Inflasi Terkendali, Pemerintah Fokus Jaga Daya Saing Industri Padat Karya

Jakarta – Inflasi pada Agustus 2024 tercatat 2,12 persen year on year (yoy), bergerak stabil didorong oleh penurunan sebagian besar harga pangan. Meski demikian, pemerintah mewaspadai potensi risiko musim kemarau yang dapat berdampak pada komoditas beras.

“Pemerintah tetap mewaspadai potensi risiko musim kemarau yang dapat berdampak pada produksi beras dan hortikultura. Koordinasi TPIP-TPID terus dilanjutkan un-tuk menjaga stabilitas harga serta mengantisipasi potensi kebencanaan dan cuaca ekstrem. Selain itu, komunikasi efektif terus dilakukan untuk mendukung terjaganya ekspektasi inflasi,” ujar Kepala Badan Kebijakan Fiskal, Kementerian Keuangan, Febrio Kacaribu dalam keterangan resmi, Selasa, 3 September 2024.

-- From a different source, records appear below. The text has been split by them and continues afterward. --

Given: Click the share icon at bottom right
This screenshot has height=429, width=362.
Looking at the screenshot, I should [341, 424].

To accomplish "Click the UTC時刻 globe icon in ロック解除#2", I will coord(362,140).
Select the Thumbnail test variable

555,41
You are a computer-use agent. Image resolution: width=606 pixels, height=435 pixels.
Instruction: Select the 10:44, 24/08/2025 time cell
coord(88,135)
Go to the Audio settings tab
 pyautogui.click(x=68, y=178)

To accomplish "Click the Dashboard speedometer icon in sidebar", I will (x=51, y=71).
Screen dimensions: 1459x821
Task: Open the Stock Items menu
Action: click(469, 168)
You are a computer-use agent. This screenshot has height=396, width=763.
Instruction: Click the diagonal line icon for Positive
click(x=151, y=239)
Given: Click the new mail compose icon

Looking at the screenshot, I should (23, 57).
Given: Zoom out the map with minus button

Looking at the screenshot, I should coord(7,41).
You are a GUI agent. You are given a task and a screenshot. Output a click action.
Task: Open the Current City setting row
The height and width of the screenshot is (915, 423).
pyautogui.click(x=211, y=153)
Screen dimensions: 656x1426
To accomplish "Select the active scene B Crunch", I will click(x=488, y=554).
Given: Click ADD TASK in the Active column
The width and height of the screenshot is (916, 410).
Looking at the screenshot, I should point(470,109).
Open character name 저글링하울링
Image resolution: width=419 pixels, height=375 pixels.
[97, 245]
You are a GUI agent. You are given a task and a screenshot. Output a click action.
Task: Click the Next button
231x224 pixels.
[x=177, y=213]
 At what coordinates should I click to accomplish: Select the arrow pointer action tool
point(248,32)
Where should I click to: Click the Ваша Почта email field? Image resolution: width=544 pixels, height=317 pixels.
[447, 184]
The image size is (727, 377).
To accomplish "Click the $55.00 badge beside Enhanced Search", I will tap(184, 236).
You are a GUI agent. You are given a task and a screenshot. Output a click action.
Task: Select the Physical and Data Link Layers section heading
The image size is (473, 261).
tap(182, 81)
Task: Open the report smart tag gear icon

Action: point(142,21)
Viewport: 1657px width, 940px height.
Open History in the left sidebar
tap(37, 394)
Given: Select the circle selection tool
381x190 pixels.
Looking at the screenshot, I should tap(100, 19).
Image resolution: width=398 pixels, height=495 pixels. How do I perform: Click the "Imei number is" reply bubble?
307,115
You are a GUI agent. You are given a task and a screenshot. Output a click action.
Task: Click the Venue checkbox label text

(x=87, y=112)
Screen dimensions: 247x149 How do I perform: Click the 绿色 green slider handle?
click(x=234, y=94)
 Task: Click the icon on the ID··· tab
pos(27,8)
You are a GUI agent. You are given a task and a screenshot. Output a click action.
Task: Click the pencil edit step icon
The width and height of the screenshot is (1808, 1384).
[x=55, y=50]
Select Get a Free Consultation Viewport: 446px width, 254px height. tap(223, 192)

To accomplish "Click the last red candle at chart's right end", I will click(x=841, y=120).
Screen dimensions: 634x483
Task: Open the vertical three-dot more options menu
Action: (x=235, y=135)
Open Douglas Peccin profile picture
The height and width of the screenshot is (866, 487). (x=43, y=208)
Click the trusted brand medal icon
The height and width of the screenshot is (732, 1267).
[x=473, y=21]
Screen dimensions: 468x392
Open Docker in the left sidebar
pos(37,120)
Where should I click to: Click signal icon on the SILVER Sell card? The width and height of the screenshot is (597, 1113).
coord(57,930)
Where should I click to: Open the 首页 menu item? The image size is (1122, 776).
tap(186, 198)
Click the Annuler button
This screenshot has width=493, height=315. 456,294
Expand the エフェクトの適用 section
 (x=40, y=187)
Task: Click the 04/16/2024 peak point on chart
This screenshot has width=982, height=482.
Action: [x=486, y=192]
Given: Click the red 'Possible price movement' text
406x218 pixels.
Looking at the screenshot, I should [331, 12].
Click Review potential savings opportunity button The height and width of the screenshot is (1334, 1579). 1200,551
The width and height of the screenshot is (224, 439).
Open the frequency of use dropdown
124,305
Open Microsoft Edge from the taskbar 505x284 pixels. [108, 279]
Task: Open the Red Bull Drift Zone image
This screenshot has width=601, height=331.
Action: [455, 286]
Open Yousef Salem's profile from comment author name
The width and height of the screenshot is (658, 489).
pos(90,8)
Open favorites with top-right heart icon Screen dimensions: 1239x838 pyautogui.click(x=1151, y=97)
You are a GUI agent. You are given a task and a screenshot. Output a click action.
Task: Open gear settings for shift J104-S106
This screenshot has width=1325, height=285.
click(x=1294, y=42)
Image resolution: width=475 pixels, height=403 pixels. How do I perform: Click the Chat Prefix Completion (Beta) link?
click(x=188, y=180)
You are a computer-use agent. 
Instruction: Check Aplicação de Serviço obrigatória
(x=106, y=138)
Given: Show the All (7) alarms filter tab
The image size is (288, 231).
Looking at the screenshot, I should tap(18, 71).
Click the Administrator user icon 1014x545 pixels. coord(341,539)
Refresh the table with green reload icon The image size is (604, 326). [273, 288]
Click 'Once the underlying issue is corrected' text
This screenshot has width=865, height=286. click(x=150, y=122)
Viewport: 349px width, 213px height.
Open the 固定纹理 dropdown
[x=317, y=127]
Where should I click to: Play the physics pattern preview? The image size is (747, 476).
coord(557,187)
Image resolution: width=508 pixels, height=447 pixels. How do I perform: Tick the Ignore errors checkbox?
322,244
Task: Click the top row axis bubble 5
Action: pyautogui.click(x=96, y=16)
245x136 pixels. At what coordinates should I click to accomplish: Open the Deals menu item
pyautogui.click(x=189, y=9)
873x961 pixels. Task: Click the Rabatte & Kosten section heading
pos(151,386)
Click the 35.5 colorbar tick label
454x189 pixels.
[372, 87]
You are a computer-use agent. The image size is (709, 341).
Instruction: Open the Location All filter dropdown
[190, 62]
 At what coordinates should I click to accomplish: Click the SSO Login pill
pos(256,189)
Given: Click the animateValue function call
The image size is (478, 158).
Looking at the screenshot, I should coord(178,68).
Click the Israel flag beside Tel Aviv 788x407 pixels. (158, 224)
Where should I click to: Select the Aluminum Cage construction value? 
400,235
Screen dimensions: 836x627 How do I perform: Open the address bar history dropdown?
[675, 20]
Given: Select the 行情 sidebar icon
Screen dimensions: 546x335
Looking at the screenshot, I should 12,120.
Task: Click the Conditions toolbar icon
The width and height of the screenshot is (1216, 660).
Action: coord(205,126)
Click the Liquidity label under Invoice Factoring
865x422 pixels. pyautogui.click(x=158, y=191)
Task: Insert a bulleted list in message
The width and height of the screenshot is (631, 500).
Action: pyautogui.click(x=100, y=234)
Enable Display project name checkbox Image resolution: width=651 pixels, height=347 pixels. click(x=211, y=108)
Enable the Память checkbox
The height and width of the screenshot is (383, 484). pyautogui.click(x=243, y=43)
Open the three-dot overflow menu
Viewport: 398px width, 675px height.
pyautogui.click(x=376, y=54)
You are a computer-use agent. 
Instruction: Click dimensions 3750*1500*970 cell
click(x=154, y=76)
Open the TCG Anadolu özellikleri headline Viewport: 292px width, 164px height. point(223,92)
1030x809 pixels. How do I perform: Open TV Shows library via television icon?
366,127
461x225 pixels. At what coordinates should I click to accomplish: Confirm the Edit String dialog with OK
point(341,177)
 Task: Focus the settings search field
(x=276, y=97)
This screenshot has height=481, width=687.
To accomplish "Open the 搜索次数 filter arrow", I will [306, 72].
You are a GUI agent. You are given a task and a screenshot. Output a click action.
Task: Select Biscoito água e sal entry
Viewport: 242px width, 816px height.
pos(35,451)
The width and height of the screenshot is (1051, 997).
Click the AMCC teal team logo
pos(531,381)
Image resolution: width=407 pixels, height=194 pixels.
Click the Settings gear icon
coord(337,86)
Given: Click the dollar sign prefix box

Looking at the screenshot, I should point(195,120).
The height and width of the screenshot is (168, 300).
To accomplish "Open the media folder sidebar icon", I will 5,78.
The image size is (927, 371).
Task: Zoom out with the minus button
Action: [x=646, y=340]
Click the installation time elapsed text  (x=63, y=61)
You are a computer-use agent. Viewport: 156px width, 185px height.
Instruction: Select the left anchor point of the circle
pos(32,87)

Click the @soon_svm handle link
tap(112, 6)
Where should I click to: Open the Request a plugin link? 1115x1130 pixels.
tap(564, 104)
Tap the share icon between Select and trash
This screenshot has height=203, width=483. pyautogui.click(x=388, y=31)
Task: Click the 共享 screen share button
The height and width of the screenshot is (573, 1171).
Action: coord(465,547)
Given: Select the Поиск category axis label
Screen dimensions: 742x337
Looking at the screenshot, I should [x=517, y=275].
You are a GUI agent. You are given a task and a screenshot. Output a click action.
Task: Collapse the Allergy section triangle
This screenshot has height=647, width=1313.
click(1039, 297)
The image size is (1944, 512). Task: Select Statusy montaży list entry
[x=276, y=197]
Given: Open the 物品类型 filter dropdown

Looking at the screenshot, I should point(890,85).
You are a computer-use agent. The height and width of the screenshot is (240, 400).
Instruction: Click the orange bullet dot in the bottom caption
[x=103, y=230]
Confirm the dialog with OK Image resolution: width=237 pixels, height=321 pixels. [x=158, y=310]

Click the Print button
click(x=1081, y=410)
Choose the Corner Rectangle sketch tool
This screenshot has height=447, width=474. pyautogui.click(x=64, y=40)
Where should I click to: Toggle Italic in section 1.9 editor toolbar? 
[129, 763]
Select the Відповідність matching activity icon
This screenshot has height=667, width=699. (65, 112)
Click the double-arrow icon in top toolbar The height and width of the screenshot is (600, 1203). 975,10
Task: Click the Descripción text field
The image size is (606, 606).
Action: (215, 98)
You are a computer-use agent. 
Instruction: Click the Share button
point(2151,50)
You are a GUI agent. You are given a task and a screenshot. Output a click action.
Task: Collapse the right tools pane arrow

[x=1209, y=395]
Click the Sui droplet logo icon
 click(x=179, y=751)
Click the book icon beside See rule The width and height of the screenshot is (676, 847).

Berdasarkan komponen, inflasi inti mengalami kenaikan menjadi sebesar 2,02 persen yoy. Peningkatan ini didukung kenaikan inflasi pada kelompok pakaian dan alas kaki, perumahan, rekreasi, dan perawatan pribadi (termasuk emas).

Baca juga: BPS Catat Deflasi 0,03 Persen di Agustus 2024

Inflasi harga diatur pemerintah, tercatat mengalami kenaikan, yaitu menjadi sebesar 1,68 persen yoy didorong oleh kenaikan harga BBM nonsubsidi dan rokok.

Sementara itu, inflasi harga bergejolak melanjutkan tren penurunan, tercatat 3,04 persen yoy. Penurunan harga pangan terutama didorong oleh pasokan yang melimpah seiring dengan masa panen serta turunnya biaya pro-duksi seperti pakan jagung.

“Beberapa komoditas yang tercatat mengalami penurunan harga, di antaranya bawang merah, daging ayam ras, tomat, dan telur ayam ras,” jelas Febrio.

Sementara itu, Purchasing Managers Index (PMI) Manufaktur Indonesia pada Agustus 2024 tercatat pada level 48,9. Hal ini tidak terlepas dari menurunnya kinerja sektor manufaktur global di tengah tekanan permintaan.

Febrio mengatakan pelemahan pertumbuhan ekonomi di Tiongkok, Kawasan Eropa, dan Amerika harus semakin diantisipasi ke depannya.

Adapun aktivitas manufaktur negara mitra dagang dan kawasan ASEAN juga mengalami tantangan yang sama, antara lain Amerika Serikat sebesar 48,0 dan Jepang 49,8. Negara tetangga seperti Malaysia dan Australia juga kembali mencatatkan PMI manufaktur yang terkontraksi masing-masing pada level 49,7 dan 48,5. 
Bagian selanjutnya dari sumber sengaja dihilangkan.